Dr. Kerri Cahoy
Kerri Cahoy is an Associate Professor in Aeronautics and Astronautics at the Massachusetts Institute of Technology. Kerri leads the Space Telecommunications, Astronomy, and Radiation (STAR) Laboratory, and design, builds, launches, and operates shoebox-sized satellites called CubeSats.
CubeSats are changing our relationship with space, in particular, changing how fast we can update and improve our weather forecasts. With the rocket ride-shares for CubeSats costing about one thousand times less than before, it is possible for anyone to design and build their own satellite and get it into orbit. Because CubeSats are shoebox-sized, they have limited power, mass, and volume, but in the twenty years since they were invented, CubeSat systems can generally accomplish the same functions as much larger and more expensive satellites. This means that we can launch a lot of them for a reasonable cost, which we cannot do for larger satellites.

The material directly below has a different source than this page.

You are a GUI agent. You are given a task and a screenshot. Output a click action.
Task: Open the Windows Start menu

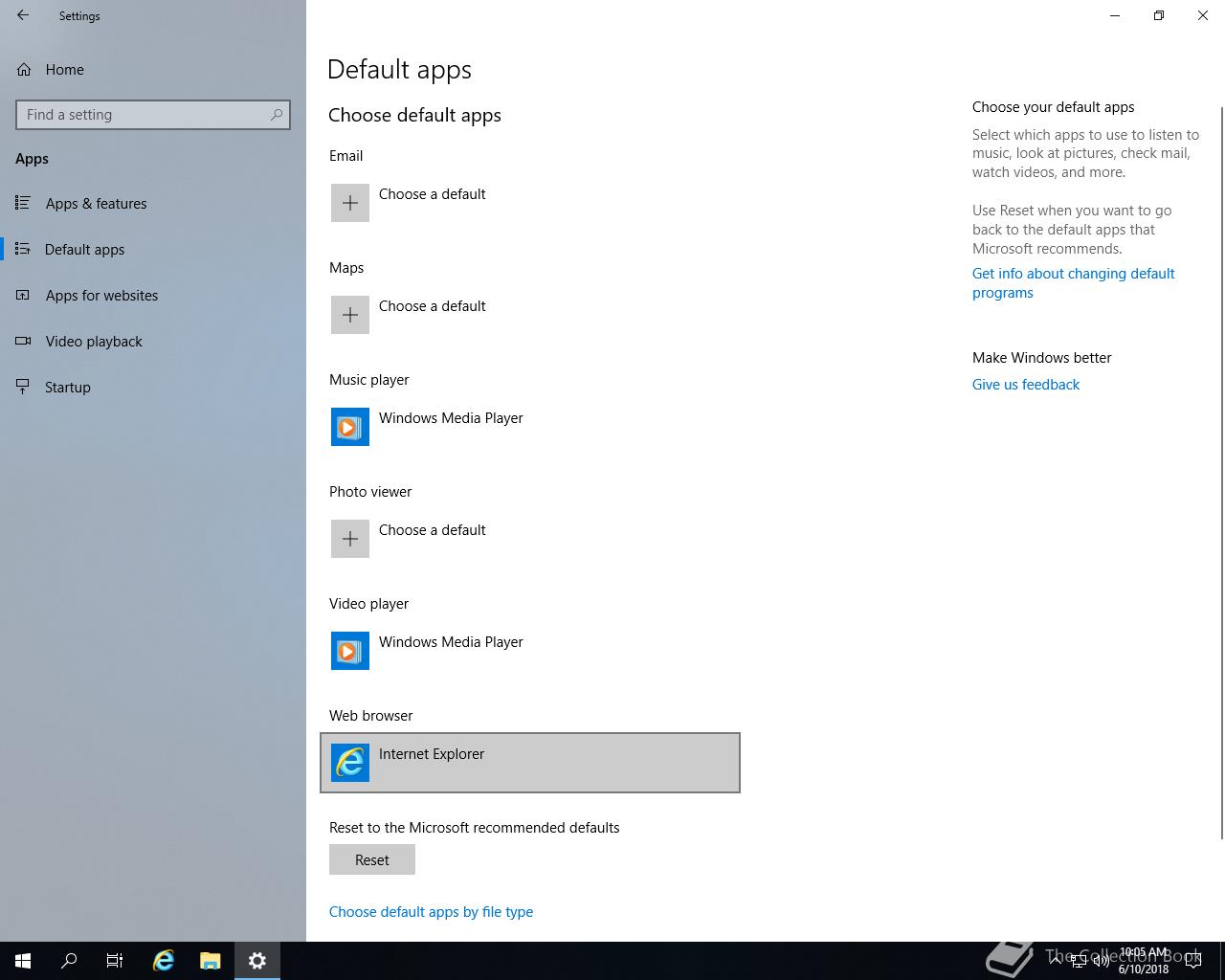pyautogui.click(x=23, y=961)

Kerri works with CubeSats to improve hurricane tracking using an instrument called a microwave radiometer. A microwave radiometer can measure atmospheric temperature, even through clouds and precipitation. Her team flies miniature microwave radiometers on CubeSats and has shown that they work as well as larger and more expensive satellites with the Microsized Microwave Atmospheric Satellite (MicroMAS-2A). The next step is to go from only having one CubeSat in orbit to several, so that they can fly over the same location more often, like every fifteen minutes instead of only two or three times a day. These more frequent measurements will help weathermen do a better job of predicting hurricane tracks and intensity.
Kerri has a Ph.D. and master’s in Electrical Engineering from Stanford University, and a bachelor’s in Electrical Engineering from Cornell University. Before joining MIT, she worked as a NASA Postdoctoral Program Fellow at NASA Ames Research Center, and on geostationary communications satellites at Space Systems Loral (now SSL MDA).